[Collected data]
....
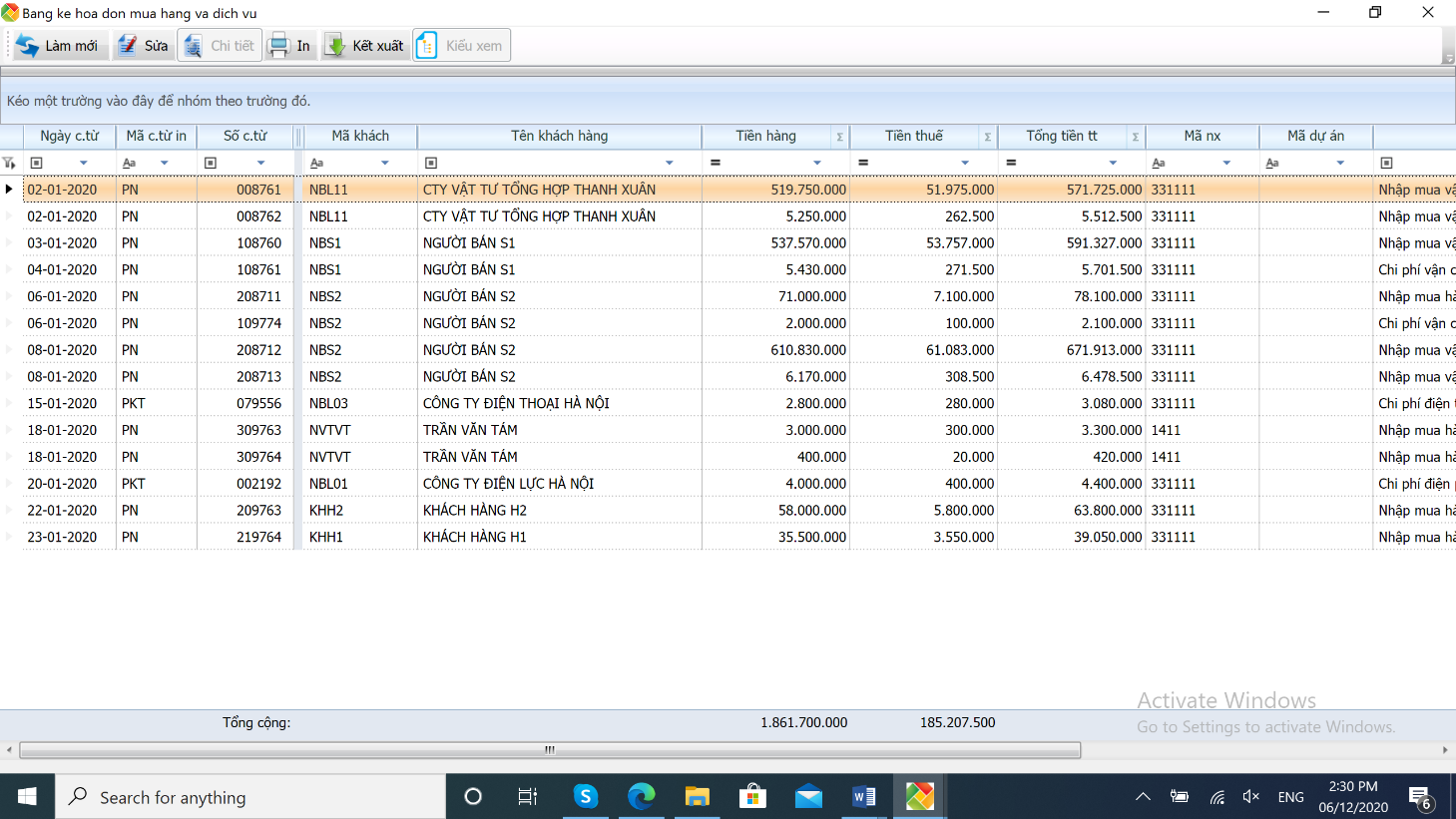Expand Ngày c.từ filter dropdown

point(84,163)
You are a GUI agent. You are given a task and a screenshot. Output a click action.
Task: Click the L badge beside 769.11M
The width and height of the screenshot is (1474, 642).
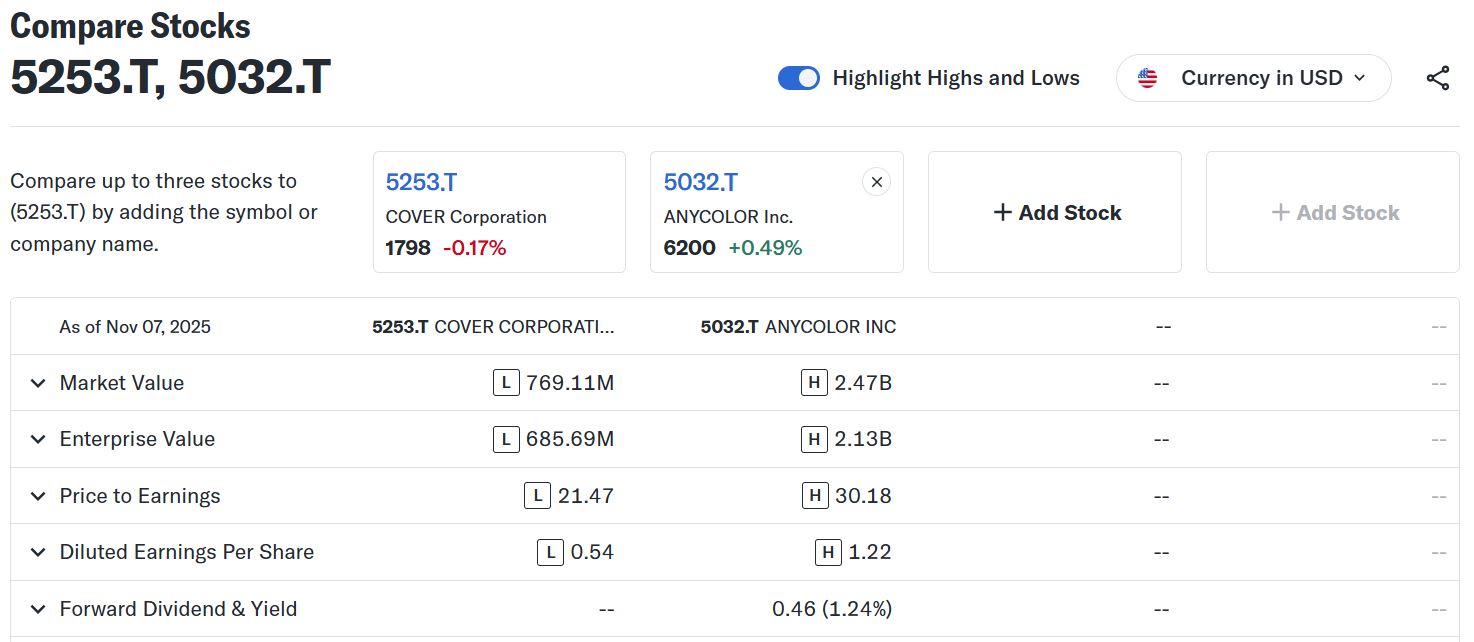(x=506, y=383)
....
**Exercise objective:** Your copy should begin at the line containing "You are a GUI" and end at the last line of the data above, matching each line exactly and holding no pictures.

**Reply to the exercise:**
You are a GUI agent. You are given a task and a screenshot. Output a click action.
Task: Click the L badge beside 769.11M
The width and height of the screenshot is (1474, 642).
(x=506, y=383)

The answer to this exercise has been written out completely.